Firewalls protect against direct attacks, but they don't stop iffy attachments such as the latest .wri exploit, or exploits in the browser (and firefox isn't entirely immune either, though it's a lot safer than IE)
Linux offers a huge security advantage because it's better designed. Apache is still more popular than IIS, and has a had tiny, tiny amount of the exploits than IIS has had over the years, though IIS has improved a lot lately.
Even if I accept your premise that all you need is knowledge to protect your systems, which I don't, expecting all users to be expert technicians simply to browse the internet is unrealistic. Some measures to protect themselves, sure - but specialization requires time, and non-IT people rather need to spend that learning other things.
Equally, people may well not have the time to learn how to use linux, which is fair enough. Based on the criteria that many have for linux, windows isn't ready for the desktop either. If linux had 90% market share and everybody used it already, windows would be struggling hard to get any users.
Remember kids, it's all fun and games until someone commits wholesale galactic genocide.
How the heck can this be modded as Troll? Really, people, for most users, computers are simply tools, like VCRs and we expect everything to run out of the box (like it is when you just go to a store and pay and you get a computer which you can use for games and movies and internets - surprise, it's probably running Windows XP/Vista). Some people really don't have the time to tweak their operating system just to watch some movies or use their webcam on Yahoo! Messenger, etc. I have paid for two distros and - no surprise - they didn't work out of the box like Windows did. I just install Windows, put in a CD, click a button, reboot and my computer's ready for use. Until Linux will have the same simplicity for the users, it doesn't have a chance.
This is not trolling, this is fact for people that are too busy doing other things instead of turning into geeks.
Windows isn't really the problem[1].
If these millions of people were running Ubuntu they'd still be infected by malware.
Why? Because these people thought the malware was _good_ software. They would do whatever seems reasonable to them to install it. If it means downloading and executing something, or even entering an admin password, they would do it.
There have been windows viruses that spread via password protected zip files - victims would have to enter the password in the email to unzip the zipfile, then launch it. Many did.
The authorities should just be more active in prosecuting such cases of fraud. Because that's what the scareware scam is - mass fraud. Such scammers cause far more harm than that silly Brit who hacked into US military computers to look for evidence of UFOs.
Once you start jailing scammers the amount of spam we get will be less - because there's a fair bit of scam spam too.

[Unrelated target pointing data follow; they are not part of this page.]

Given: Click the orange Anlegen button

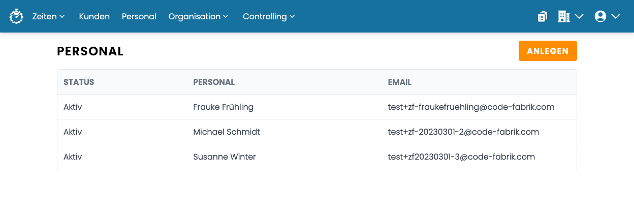Looking at the screenshot, I should [x=548, y=51].
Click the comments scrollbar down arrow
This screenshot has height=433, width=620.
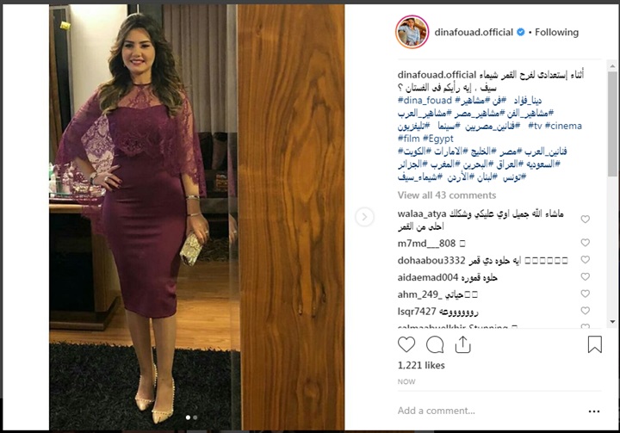pos(612,321)
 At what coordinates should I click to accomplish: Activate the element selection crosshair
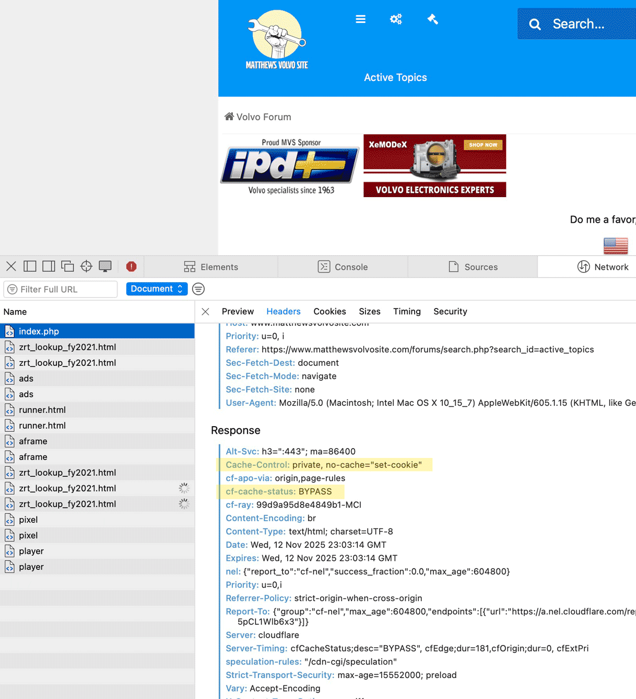point(86,267)
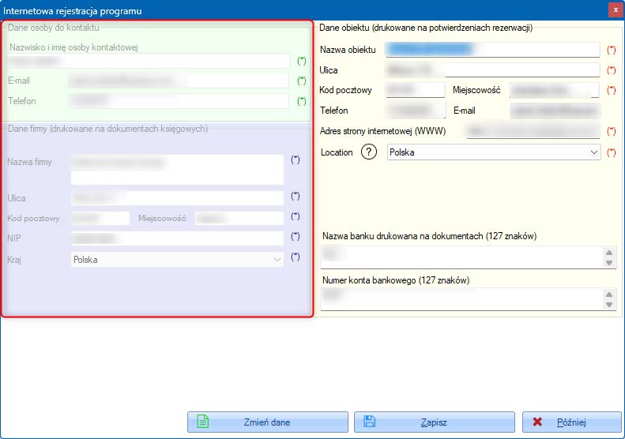Focus the contact E-mail field
625x439 pixels.
(179, 81)
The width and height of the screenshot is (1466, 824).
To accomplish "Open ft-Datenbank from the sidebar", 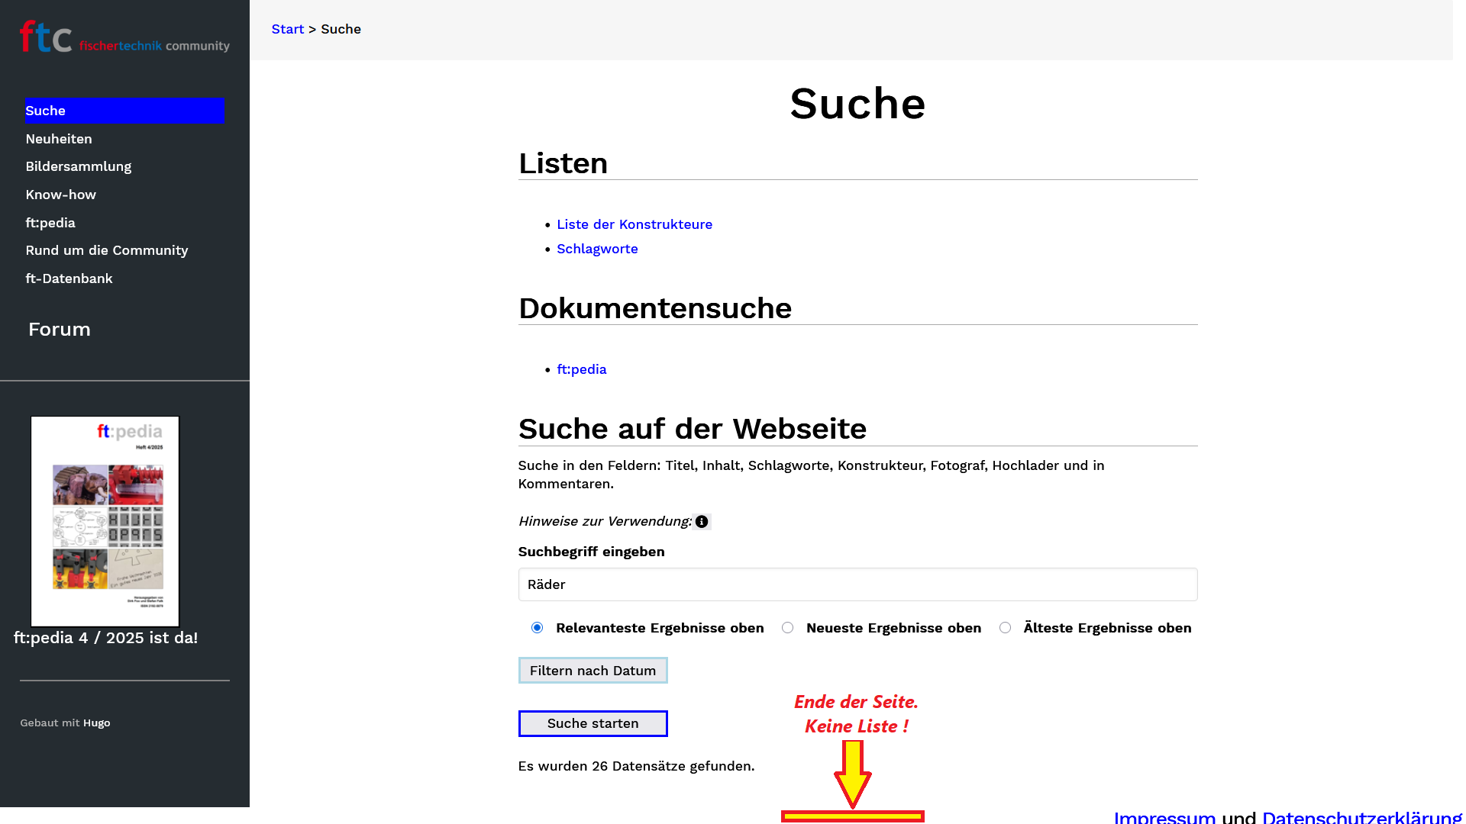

[1] Linux isn't much more secure than Windows XP SP3. Fact is Windows XP SP3 provides better sandboxing than many Linux distros. When you launch some new unsigned program, Windows often prompts you to say that the program is trying to make outbound network connections. Ubuntu, Suse don't do that by default. They have apparmor and SELinux but if the average sysadmin finds them a pain to deal with, they're not suitable for even the more knowledgeable users.
I have made suggestions to Ubuntu and Suse to try to make sandboxing better (better than windows and anything out there that I'm aware of), but I don't see very much progress happening.